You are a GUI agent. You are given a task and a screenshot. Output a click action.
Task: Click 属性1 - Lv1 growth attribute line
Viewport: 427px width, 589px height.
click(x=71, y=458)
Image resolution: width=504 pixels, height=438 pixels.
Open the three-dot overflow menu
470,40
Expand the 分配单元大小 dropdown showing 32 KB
-*-
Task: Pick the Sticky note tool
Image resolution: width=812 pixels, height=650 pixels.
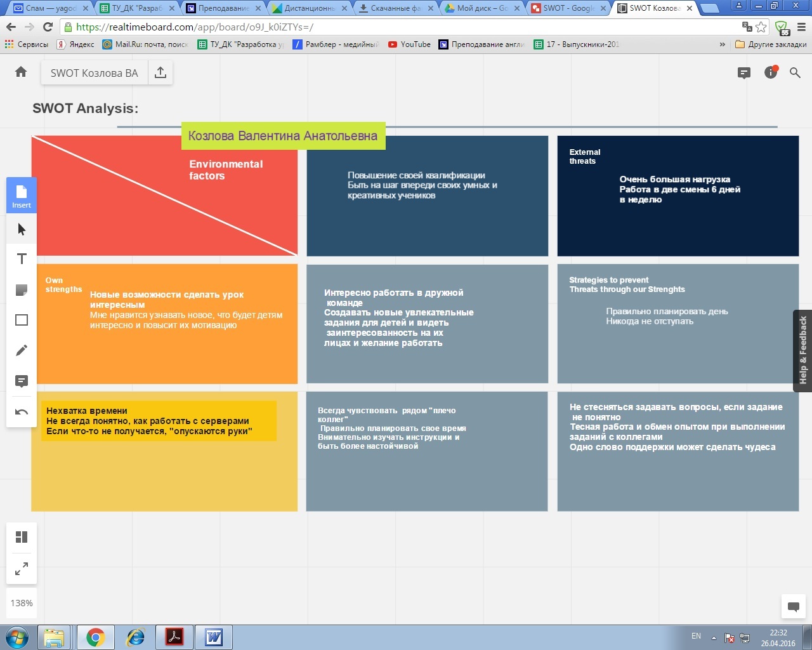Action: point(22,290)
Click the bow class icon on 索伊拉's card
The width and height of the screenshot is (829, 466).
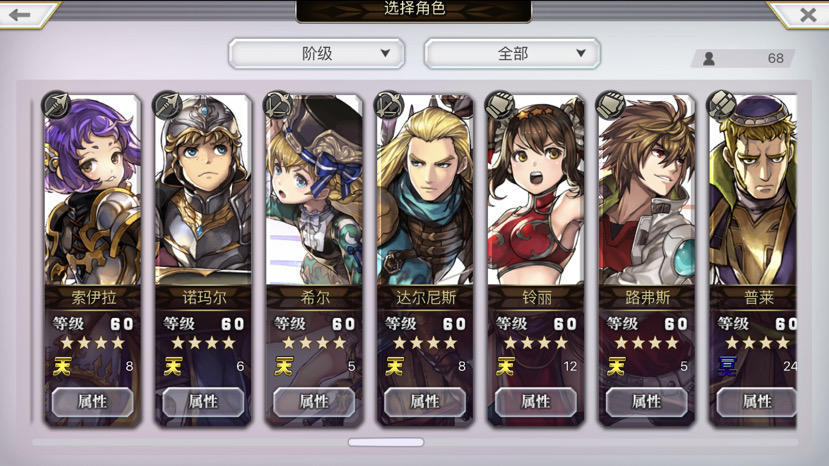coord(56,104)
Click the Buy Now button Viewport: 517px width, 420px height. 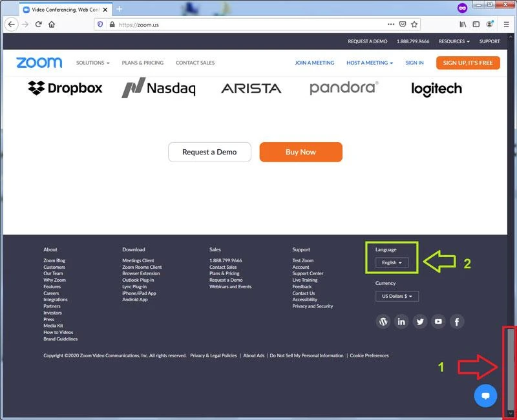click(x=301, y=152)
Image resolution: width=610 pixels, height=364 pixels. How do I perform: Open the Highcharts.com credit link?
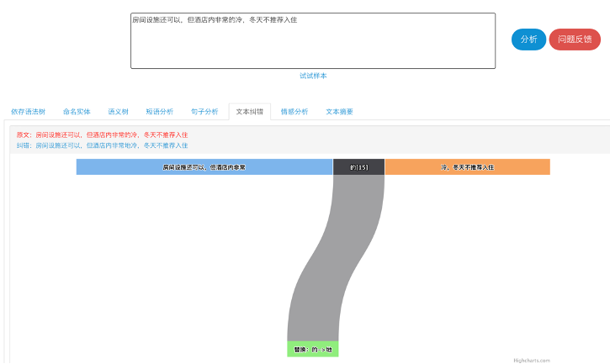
-*-
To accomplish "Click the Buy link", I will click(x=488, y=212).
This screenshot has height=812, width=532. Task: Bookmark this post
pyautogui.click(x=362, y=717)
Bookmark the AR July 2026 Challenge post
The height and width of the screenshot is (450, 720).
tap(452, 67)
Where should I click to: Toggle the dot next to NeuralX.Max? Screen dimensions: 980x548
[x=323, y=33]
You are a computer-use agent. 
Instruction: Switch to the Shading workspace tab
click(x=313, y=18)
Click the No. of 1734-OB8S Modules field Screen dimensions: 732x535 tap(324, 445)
-*-
What the exercise asks -
Look through the entries above for the word "agent". Copy every line where it shows up.

Result of this exercise -
You are a GUI agent. You are given a task and a screenshot. Output a click action.
You are a computer-use agent. 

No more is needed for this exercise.